Optimal Regret for Policy Optimization in Contextual Bandits
Orin Levy, Yishay Mansour
TL;DR
This work tackles regret minimization for stochastic contextual CMABs under general offline function approximation by introducing OPO-CMAB, a policy-optimization-based algorithm with an optimistic exploration framework. The method augments PO updates with counterfactual exploration bonuses and relies on an offline regression oracle over a realizable loss class $\\mathcal{F}$ to predict losses. The authors prove a high-probability regret bound of $\\widetilde{O}(\\sqrt{K|\\mathcal{A}| \\\log |\\mathcal{F}|})$, matching the minimax rate up to polylog factors, and provide a thorough regret analysis combining Azuma-Hoeffding, uniform convergence of offline LS regression, and Online Mirror Descent with KL-divergence.

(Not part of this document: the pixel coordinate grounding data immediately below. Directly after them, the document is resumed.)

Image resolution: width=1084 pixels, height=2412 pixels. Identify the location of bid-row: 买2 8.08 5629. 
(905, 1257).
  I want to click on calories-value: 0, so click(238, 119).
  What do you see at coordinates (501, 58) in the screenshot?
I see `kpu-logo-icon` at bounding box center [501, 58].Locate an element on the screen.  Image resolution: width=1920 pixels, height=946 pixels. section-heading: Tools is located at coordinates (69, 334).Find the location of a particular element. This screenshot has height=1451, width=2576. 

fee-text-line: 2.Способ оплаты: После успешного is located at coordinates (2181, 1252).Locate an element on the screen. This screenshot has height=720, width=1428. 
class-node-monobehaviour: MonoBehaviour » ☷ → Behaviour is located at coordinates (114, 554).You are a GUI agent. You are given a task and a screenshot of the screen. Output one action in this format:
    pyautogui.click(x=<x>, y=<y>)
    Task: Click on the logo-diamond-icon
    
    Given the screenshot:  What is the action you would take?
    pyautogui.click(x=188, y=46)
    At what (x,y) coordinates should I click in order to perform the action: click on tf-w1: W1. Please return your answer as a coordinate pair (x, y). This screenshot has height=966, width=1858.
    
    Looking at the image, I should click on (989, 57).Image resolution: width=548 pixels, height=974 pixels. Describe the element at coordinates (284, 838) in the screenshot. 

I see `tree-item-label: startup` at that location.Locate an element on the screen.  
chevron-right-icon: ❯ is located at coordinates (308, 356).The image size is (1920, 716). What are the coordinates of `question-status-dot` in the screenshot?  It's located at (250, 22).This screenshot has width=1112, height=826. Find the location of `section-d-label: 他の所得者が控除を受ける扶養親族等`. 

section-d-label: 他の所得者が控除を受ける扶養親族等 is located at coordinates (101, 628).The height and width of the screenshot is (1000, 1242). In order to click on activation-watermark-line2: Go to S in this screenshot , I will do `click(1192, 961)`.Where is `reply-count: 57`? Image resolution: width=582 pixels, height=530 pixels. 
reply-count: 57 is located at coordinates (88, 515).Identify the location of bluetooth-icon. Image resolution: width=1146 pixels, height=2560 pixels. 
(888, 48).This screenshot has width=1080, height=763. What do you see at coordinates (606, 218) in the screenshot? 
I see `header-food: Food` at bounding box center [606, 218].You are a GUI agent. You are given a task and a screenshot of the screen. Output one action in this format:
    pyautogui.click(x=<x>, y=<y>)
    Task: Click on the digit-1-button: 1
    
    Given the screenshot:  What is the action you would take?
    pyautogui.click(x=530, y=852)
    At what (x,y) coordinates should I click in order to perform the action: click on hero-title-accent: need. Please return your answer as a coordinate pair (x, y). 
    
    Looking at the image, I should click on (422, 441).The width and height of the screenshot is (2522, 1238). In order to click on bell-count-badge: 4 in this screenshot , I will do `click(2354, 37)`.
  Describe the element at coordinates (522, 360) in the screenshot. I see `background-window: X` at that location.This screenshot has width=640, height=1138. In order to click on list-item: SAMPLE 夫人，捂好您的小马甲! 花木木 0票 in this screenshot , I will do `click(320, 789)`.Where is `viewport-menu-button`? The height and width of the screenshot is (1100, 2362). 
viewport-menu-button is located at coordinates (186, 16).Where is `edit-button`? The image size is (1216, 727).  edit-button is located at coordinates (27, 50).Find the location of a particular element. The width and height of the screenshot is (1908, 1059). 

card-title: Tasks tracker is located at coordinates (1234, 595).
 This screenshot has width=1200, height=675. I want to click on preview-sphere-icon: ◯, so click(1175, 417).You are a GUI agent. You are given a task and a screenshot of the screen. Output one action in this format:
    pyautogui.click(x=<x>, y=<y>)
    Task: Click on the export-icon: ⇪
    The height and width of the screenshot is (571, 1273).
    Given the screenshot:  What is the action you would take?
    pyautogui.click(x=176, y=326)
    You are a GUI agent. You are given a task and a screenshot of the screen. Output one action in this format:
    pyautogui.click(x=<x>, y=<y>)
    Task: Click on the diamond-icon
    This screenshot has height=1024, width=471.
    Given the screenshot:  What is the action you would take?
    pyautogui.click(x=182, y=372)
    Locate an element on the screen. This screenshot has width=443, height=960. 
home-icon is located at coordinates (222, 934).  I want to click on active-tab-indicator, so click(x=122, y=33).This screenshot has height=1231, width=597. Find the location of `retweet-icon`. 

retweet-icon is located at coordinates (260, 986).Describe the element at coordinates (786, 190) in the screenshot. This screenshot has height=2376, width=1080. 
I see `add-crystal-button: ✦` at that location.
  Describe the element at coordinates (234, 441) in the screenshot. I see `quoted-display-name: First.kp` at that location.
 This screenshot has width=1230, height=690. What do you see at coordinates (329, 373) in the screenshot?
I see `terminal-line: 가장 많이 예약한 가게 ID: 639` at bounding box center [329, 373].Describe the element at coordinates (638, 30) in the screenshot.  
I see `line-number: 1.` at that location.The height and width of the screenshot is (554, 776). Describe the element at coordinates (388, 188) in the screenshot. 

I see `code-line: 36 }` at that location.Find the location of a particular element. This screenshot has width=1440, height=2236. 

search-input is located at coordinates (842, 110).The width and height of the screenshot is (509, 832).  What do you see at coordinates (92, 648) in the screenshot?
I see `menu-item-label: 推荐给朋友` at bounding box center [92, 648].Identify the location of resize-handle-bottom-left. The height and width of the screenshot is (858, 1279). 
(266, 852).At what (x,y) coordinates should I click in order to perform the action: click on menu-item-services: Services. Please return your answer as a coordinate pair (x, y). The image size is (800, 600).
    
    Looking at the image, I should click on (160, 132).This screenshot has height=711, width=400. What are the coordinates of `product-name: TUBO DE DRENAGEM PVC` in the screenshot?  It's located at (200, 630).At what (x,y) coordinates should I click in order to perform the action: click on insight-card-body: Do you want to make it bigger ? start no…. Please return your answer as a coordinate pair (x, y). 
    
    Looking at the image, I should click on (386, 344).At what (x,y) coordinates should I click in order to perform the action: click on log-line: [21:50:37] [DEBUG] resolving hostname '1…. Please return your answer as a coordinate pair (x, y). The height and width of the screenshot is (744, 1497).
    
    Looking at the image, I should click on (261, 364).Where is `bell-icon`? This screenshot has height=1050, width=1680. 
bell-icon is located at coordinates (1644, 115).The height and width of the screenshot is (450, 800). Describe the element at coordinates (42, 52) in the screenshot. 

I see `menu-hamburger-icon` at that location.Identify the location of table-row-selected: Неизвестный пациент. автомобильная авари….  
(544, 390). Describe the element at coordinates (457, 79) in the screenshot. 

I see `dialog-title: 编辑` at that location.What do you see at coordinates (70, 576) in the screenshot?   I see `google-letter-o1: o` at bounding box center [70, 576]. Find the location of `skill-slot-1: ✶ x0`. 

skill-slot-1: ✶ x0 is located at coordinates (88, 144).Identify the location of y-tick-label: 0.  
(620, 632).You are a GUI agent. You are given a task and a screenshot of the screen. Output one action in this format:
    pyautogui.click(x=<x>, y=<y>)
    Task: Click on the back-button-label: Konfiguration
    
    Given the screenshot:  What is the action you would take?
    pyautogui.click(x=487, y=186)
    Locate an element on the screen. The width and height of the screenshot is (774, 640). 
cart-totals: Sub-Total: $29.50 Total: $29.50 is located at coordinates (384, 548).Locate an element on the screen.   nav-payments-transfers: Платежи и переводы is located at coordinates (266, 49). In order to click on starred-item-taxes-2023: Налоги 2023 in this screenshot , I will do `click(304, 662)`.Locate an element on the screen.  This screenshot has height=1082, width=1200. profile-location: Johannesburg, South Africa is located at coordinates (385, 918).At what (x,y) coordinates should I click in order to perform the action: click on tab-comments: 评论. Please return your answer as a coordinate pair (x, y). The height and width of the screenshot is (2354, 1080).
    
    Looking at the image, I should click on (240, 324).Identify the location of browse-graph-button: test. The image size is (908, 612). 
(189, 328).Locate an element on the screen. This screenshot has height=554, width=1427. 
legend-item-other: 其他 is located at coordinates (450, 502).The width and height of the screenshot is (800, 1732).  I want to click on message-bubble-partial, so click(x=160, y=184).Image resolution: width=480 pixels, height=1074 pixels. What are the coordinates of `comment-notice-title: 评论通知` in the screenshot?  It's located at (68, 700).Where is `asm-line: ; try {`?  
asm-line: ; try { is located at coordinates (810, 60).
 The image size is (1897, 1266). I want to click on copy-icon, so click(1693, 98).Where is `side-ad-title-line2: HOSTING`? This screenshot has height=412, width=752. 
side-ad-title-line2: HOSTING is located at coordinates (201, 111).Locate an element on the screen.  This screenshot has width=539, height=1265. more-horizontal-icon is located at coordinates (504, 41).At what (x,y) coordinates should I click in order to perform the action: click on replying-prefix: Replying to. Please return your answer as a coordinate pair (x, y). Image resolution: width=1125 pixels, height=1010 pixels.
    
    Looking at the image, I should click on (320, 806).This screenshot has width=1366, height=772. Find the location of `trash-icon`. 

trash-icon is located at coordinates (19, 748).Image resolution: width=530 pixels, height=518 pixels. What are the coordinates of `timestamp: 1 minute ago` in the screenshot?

Empirically, OPO-CMAB is competitive with state-of-the-art CMAB baselines on the VW benchmark, demonstrating practical viability alongside rigorous guarantees. This work bridges theory and practice by showing that policy-optimization methods can attain provably optimal regret in CMAB settings with offline function approximation, and it suggests directions for scalable extensions to broader contextual RL problems.
Abstract
We present the first high-probability optimal regret bound for a policy optimization technique applied to the problem of stochastic contextual multi-armed bandit (CMAB) with general offline function approximation. Our algorithm is both efficient and achieves an optimal regret bound of $\widetilde{O}(\sqrt{ K|\mathcal{A}|\log|\mathcal{F}|})$, where $K$ is the number of rounds, $\mathcal{A}$ is the set of arms, and $\mathcal{F}$ is the function class used to approximate the losses. Our results bridge the gap between theory and practice, demonstrating that the widely used policy optimization methods for the contextual bandit problem can achieve a rigorously-proved optimal regret bound. We support our theoretical results with an empirical evaluation of our algorithm.